Monday, February 3, 2014

Philip Seymour Hoffman. Another one bites the dust.

Philip Seymour Hoffman died yesterday. Or at least that is when they found his body. If you are on any type of Social Media site it was hard to miss, as is just about anything else, whether you want to know about it or not. It wasn't difficult to guess what might have been the cause of his death.  At the first news of his passing the "feed" was packed with words like sadheartbreaking, genius, and gifted. Later as more news broke the word shocking was added to the list. And then it took only a matter of hours (I say that generously, it was probably more like minutes) for those words to change. Soon the "feed" was packed with words like pathetic, tragic, loser, addict, and junkie. In the blink of an eye, the masses, once again, decide who or what a person is based on their demons. The talent becomes overshadowed by the needle found in his vein.

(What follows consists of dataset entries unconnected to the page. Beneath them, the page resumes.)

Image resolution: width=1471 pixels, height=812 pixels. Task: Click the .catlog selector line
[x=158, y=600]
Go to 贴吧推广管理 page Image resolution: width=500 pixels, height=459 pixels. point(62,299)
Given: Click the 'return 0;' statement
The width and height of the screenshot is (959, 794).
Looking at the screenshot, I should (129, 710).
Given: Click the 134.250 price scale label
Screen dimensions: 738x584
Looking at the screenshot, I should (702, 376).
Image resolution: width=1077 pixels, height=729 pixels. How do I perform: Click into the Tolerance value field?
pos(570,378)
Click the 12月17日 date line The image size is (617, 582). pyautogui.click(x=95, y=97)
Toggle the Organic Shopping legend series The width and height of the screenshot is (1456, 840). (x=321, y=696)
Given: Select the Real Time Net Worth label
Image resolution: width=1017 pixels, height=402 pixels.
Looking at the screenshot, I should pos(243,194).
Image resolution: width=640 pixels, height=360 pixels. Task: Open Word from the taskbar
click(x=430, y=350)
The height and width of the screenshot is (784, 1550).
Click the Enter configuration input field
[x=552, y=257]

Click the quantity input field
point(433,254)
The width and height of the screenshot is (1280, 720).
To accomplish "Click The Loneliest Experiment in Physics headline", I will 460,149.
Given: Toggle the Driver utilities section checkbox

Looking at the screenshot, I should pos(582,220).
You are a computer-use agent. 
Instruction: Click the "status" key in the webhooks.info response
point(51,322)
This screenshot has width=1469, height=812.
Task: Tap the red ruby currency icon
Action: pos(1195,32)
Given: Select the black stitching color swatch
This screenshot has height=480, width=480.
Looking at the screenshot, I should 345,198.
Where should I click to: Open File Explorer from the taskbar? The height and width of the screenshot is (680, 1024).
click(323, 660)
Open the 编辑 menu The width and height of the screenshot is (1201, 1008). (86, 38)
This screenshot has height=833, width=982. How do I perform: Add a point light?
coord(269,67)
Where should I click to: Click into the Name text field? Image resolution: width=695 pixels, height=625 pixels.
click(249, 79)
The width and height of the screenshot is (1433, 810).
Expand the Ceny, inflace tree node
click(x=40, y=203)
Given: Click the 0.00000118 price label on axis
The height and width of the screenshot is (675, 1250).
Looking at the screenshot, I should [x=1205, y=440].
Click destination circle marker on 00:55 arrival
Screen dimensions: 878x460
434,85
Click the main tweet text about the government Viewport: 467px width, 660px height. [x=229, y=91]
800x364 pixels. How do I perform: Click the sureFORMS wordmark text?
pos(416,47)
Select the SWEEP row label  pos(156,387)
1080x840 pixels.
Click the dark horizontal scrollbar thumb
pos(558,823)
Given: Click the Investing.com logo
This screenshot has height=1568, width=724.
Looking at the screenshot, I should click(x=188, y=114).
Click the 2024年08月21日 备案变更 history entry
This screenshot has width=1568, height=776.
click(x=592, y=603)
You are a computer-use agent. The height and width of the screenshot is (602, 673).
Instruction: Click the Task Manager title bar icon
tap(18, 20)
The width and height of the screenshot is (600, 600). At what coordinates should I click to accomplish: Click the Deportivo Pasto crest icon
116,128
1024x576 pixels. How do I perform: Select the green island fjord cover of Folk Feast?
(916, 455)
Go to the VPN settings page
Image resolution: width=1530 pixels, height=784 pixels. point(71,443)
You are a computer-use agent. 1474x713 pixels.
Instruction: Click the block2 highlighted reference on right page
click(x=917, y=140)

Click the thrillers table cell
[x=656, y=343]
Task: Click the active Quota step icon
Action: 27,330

I'm not saying that it should be this way, or it shouldn't. I don't know. I do know that personally I don't like it. I hate to see people turn so quickly. To dismiss someones beauty simply because of what was ugly. To judge so harshly, a demon that I'm guessing most of them have never battled. It makes me sad. It also makes me angry. There is far too little understanding and compassion in this world, and far to much judging and condemning. That alone, makes it much harder, for certain types of people to find their way. They simply feel it all on a much grander scale.

As I said, I wasn't surprised to hear his death was drug related. I was hopeful that maybe it wasn't, but not surprised that it was. You will rarely find an individual with that level of depth, that has not, at the very least "dabbled", in an attempt to shut some of it off.

I'm sure people will lose interest in bashing as they always seem to do. Soon enough, the overdose won't be the main focus, and hopefully his legacy will be more about what an amazingly talented actor he was. More accurately though, it will most likely turn a sharper corner, and he will be idolized because of his demons.  In either case, I think we miss the point.

RIP, Philip Seymour Hoffman. A man, who despite all of his fantastic character portrayals, will forever be known (to me) as the man that invented "sharting". :)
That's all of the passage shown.